Where did the idea for blockchain came from?


A bit of history

The Blockchain concept was first presented in 2008 by a person introducing himself as Satoshi Nakamoto (there were many attempts to reach this person and it turned out that in fact he does not exist, it is suspected that a group of people may be behind this nickname) in response to the crisis caused   by financial institutions and the loss of confidence in these institutions. The concept has been described and made available on the Internet:

The main purpose of blockchain platforms was to record changes in ownership rights without intermediaries such as financial institutions. At the beginning, this concerned only the crypto-currencies, currently Blockchain can be used to a much wider extent.

The current model of updating changes in ownership rights was based on intermediaries and central management of the property.

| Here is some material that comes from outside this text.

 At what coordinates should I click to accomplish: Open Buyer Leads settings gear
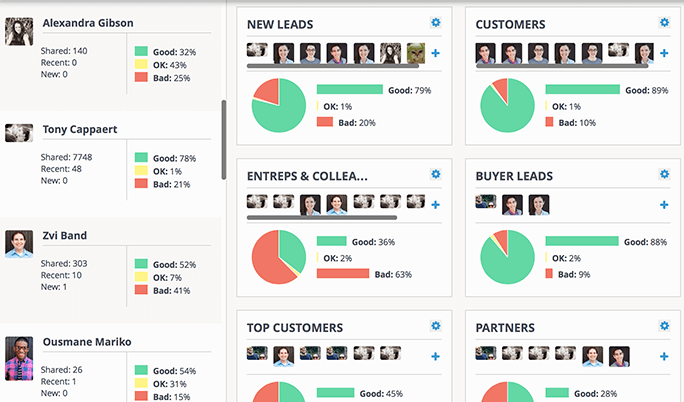[x=664, y=174]

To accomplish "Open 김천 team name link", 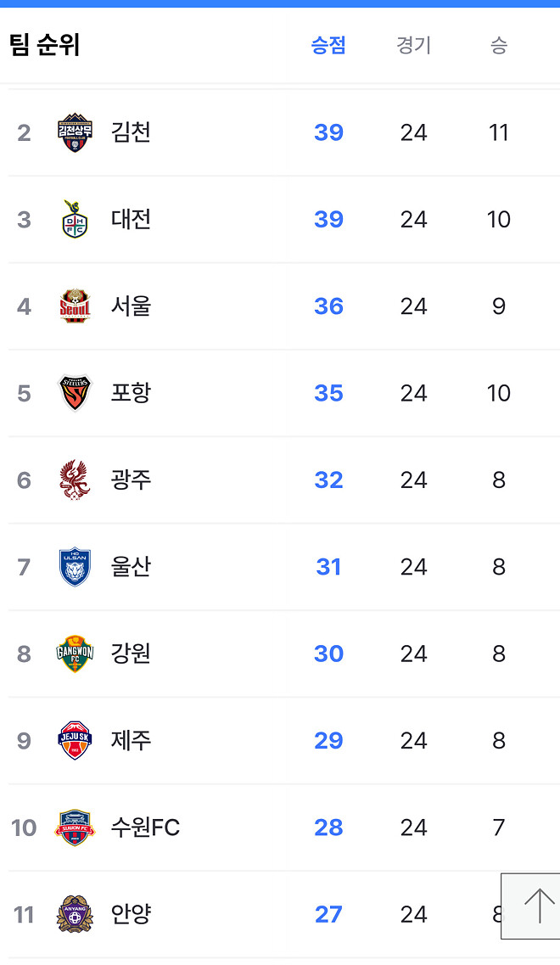I will tap(132, 132).
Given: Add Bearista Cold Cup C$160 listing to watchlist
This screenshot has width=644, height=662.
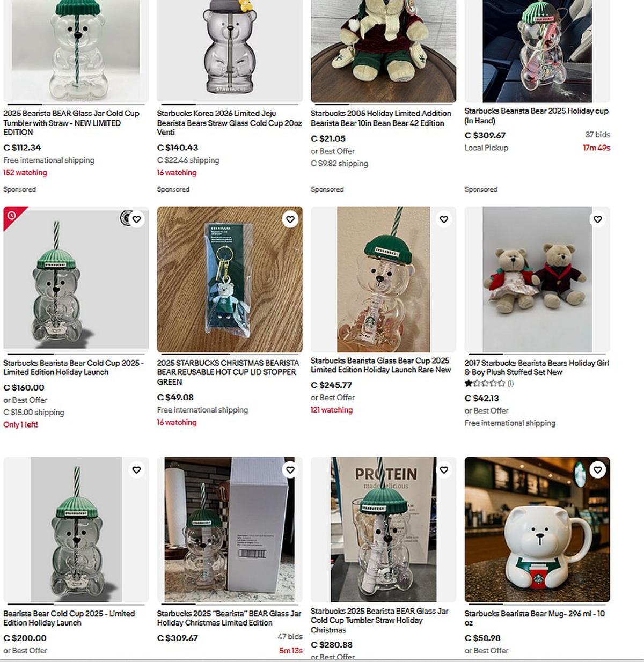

What is it actually about?

Let’s assume that we want to buy shares of a company. To do this, we need a few intermediaries: the bank allows payment for shares, the brokerage house will execute the order and the stock exchange will ensure its implementation. In such a simple scenario, we have 3 agents. Everyone charges a commission for such a transaction. We could make such a transaction into a Blockchains with no intermediaries, and at the same time with undeniable proof of ownership rights.

What is important in the blockchain concept is avoiding the creation of centralized solutions.


What is centralization?

If we look at a bank, for example, we will notice that each bank has its own IT system. Each account owner connects to this system if he wants to perform operations on his account. Of course, banks have many central systems, but the transaction system is the main one. This solution means that we have an institution that manages our funds. It is up to this institution whether and when we can use our own resources. If there is a failure of such a central system, we automatically do not have access to our funds. If the regulator (e.g. the State) introduces limits on withdrawals, also our own money is blocked and not available to us.

The solution to this problem is distributed software operating in the Peer to Peer (P2P) model. This means that we have many software nodes exchanging information, without the central point where all the transactions go to. Failure of one of the nodes does not affect the operation of the entire platform.

The concept of “double spending” was addressed in the blockchain concept.


What is double spending?

I will try to explain this on a very simplified example. Let’s assume that while having an account balance in the amount of X, I can make transfers from this account, for an amount exceeding X, if such an operation is successful, I have just caused double spending. Of course, this is a maximally simplified description of the problem. Double spending may occur as a result of a human error, an error in the information system or may be aimed at deliberate extortion of funds. Distributed systems are particularly vulnerable to the occurrence of such situations, because transactions are initiated on many nodes at the same time.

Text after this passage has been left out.